Early life and education
George Alan Cohon was born to a Ukrainian-Jewish father and an American-Jewish mother in Chicago, Illinois. His father worked as a lawyer and later a baker. He grew up in Chicago sharing a bedroom alongside his older sister Sandy. He received a B.Sc. from Drake University and a Juris Doctor degree from the Northwestern University School of Law. While at Northwestern, he met his future wife Susan.

Career

Cohon practiced corporate law in Chicago from 1961 through 1967 at his father's law firm before moving to Toronto, Ontario, as the licensee of McDonald's Corporation for Eastern Canada. He opened his first McDonald's location in London Ontario on November 11, 1968. On the day of the opening, McDonald's founder Ray Kroc offered to buy Cohon's licence for $1 million. He later became chairman, president and chief executive officer of McDonald's Restaurants of Canada. By 1976, Cohon presided over 200 McDonald locations. In 1982, Cohon and 20 corporate sponsors helped save the Toronto Santa Claus Parade, which was sponsored by Eaton's department stores from 1905 to 1981. He grew his McDonald franchise by himself until 1971, when McDonald's bought him out with stock.
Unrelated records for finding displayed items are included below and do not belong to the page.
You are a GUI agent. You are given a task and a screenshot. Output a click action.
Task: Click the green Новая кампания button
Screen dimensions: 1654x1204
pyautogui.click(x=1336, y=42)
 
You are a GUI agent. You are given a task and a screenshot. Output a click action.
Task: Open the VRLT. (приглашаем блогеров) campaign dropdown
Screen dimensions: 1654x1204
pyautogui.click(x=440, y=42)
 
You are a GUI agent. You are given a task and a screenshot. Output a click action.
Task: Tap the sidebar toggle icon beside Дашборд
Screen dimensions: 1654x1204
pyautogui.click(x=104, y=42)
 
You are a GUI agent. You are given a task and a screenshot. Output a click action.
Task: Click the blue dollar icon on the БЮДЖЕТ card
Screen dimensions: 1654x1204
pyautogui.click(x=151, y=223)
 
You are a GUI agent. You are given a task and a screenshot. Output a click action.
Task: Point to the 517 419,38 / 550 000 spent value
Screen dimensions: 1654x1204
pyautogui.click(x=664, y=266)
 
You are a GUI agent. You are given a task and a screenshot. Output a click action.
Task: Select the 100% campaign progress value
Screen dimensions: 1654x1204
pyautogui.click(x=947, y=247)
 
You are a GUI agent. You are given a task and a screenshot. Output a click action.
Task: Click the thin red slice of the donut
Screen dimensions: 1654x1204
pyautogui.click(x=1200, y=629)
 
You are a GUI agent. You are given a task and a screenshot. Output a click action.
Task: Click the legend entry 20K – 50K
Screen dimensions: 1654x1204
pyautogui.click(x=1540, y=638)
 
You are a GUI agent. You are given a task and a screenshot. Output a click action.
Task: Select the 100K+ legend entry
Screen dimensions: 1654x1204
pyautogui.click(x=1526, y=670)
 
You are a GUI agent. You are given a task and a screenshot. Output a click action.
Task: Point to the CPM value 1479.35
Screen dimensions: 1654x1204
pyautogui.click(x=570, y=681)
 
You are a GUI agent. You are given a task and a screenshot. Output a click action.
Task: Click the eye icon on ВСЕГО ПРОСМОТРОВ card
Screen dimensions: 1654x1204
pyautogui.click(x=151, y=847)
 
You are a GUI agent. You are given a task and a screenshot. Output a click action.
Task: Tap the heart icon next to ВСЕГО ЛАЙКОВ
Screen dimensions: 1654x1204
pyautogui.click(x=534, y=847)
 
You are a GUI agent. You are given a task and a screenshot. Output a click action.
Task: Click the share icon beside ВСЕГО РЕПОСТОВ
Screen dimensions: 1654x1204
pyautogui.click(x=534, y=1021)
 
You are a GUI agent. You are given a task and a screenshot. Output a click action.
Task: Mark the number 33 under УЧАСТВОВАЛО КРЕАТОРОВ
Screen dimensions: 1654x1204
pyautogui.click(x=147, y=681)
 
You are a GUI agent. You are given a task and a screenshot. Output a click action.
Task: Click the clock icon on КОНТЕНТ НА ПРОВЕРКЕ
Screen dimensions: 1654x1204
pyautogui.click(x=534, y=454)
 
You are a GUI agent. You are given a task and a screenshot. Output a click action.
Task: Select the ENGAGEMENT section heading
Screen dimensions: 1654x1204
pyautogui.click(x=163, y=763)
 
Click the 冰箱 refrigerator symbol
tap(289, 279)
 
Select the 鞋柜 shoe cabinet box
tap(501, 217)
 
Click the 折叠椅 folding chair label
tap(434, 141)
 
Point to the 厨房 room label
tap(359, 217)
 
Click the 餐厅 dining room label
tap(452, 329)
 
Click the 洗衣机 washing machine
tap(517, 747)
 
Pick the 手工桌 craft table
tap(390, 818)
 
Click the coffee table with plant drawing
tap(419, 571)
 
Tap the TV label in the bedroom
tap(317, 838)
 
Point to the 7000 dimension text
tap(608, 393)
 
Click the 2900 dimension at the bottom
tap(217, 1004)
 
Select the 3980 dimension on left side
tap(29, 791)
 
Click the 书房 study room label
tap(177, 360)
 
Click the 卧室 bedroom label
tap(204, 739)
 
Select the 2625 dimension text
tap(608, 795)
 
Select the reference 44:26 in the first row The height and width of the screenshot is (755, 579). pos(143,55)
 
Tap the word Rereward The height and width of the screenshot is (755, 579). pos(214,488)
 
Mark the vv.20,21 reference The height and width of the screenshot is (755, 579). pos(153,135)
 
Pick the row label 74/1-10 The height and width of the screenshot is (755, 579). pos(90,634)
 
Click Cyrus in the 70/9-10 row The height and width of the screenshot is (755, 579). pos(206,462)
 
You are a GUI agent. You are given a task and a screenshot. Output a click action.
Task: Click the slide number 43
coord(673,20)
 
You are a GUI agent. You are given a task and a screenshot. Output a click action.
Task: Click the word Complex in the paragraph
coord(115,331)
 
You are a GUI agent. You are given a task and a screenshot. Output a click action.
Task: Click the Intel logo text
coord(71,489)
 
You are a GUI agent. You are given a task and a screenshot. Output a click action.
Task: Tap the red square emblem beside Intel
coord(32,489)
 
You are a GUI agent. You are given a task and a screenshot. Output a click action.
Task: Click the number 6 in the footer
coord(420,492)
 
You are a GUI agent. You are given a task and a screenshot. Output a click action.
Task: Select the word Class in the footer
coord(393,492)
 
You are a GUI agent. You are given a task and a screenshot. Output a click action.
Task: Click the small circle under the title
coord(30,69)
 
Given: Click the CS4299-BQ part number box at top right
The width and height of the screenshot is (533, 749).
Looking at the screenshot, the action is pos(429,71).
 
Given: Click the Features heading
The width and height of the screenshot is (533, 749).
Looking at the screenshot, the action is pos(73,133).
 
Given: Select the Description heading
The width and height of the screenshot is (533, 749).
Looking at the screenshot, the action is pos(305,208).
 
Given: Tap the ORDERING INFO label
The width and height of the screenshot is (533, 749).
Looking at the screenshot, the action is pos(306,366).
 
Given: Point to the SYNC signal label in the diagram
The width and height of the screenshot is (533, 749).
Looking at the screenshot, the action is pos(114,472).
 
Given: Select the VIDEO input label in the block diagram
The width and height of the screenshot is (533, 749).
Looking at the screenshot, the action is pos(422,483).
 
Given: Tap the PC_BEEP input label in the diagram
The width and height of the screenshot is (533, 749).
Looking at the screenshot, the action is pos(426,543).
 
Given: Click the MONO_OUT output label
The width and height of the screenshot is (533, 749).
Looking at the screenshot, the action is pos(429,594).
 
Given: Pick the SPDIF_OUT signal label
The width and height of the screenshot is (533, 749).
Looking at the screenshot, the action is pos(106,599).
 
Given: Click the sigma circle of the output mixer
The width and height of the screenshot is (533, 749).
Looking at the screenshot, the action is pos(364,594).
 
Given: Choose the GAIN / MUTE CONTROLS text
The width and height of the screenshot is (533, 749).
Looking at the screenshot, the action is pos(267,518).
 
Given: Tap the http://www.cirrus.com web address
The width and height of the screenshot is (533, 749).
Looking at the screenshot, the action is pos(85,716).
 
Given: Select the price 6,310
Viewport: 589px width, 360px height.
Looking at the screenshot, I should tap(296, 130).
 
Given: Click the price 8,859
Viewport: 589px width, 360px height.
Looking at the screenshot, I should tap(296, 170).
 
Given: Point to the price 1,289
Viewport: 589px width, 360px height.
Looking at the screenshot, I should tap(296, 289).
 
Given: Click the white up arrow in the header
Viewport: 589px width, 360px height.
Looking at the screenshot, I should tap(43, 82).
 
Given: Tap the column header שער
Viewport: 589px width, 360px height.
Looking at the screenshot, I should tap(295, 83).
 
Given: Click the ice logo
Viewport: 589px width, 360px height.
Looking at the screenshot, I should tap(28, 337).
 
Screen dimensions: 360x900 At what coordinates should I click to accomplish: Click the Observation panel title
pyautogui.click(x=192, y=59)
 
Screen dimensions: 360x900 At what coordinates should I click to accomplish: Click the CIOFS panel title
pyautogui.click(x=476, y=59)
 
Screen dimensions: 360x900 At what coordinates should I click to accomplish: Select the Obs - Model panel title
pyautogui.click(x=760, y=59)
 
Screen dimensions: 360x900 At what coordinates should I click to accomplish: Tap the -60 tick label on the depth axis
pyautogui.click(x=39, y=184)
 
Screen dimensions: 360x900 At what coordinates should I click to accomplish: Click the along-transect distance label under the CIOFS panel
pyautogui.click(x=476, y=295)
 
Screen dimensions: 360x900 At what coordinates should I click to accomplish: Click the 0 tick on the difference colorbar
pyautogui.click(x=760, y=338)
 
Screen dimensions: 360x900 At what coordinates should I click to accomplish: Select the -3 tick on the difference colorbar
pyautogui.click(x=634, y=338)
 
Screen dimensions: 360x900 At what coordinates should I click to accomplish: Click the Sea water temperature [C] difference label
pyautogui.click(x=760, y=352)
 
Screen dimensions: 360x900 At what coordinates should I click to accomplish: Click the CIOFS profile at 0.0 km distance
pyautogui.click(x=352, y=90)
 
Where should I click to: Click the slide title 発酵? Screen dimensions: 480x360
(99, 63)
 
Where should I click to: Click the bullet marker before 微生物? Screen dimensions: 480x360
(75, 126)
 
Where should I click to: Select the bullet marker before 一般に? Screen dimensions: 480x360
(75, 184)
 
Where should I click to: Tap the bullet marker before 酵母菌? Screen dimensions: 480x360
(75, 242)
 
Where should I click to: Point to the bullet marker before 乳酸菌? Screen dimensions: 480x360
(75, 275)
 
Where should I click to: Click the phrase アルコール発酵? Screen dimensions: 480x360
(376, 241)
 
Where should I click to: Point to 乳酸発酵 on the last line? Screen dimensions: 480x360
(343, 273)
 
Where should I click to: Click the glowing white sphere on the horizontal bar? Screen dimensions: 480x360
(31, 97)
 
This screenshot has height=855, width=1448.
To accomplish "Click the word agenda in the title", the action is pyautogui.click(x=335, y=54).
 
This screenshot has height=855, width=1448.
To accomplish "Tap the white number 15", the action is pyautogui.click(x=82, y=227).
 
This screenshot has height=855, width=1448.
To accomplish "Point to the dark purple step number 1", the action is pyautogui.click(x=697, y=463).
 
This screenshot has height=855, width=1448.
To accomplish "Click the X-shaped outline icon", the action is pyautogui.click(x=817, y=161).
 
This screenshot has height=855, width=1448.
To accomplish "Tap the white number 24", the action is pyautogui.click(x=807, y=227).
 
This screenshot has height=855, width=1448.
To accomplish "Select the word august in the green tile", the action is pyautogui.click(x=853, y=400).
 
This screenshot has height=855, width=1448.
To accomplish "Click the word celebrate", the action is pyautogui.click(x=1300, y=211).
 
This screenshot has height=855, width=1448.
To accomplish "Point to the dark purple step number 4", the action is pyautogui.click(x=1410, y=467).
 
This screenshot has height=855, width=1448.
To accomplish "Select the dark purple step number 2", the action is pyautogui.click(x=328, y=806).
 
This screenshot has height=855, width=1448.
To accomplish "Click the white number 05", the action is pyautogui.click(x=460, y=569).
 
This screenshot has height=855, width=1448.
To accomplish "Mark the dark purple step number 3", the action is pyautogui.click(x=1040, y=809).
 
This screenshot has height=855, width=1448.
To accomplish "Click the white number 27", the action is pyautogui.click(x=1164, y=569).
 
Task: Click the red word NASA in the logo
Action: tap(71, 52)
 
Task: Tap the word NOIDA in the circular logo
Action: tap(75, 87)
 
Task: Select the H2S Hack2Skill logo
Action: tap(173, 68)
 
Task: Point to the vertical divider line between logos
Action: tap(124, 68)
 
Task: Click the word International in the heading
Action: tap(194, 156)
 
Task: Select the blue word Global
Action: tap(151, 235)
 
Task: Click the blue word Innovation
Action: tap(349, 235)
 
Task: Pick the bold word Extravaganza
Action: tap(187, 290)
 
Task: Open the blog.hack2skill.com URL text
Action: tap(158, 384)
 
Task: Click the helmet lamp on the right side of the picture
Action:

Cohon eventually became a Canadian citizen in 1975.

In 1988, Cohon was appointed to sit on the board of the Royal Bank of Canada and Director of the Board of Astral Inc and Toronto Sun Publishing Corporation.

He was involved in opening McDonald's in the former Soviet Union with the first restaurant opening in Moscow on January 31, 1990. He was subsequently named Russia's "Capitalist Hero of Labor." The first restaurant was at the time McDonald's biggest, and was opened with minimal involvement from the U.S. parent company, for political reasons. It accepted only Russian rubles, not hard currency, and in the early days, the line to enter the restaurant could be several hours long. Due to Soviet supply shortages, the company created its own supply chain in the Soviet Union, including farms and packaging. At the 1991 G7 Summit in London, Canadian Prime Minister Brian Mulroney (Cohon's personal friend) personally complained to Mikhail Gorbachev about the difficulties Cohon was experiencing doing business in the Soviet Union.

Businessperson Craig Cohon, son of George and Susan, helped bring Coca-Cola to Russia.

He is also the founder of Ronald McDonald House Charities, which provides accommodation for families whose children are receiving medical treatment, in Canada and in Russia.

Awards and honours

In 1988, he was made a Member of the Order of Canada. In 1998, he was awarded the Order of Friendship by the Russian government.

He was awarded the Order of Ontario in 2000. In 2012, he received a key to the city of Toronto.

In 2019 he was promoted within the Order of Canada to the highest grade of Companion by Governor General Julie Payette. This will give him the Post Nominal Letters "CC" for Life.

On 14 June 2011, he was awarded the Honorary degree of Doctor of Laws (LL.D) by Simon Fraser University.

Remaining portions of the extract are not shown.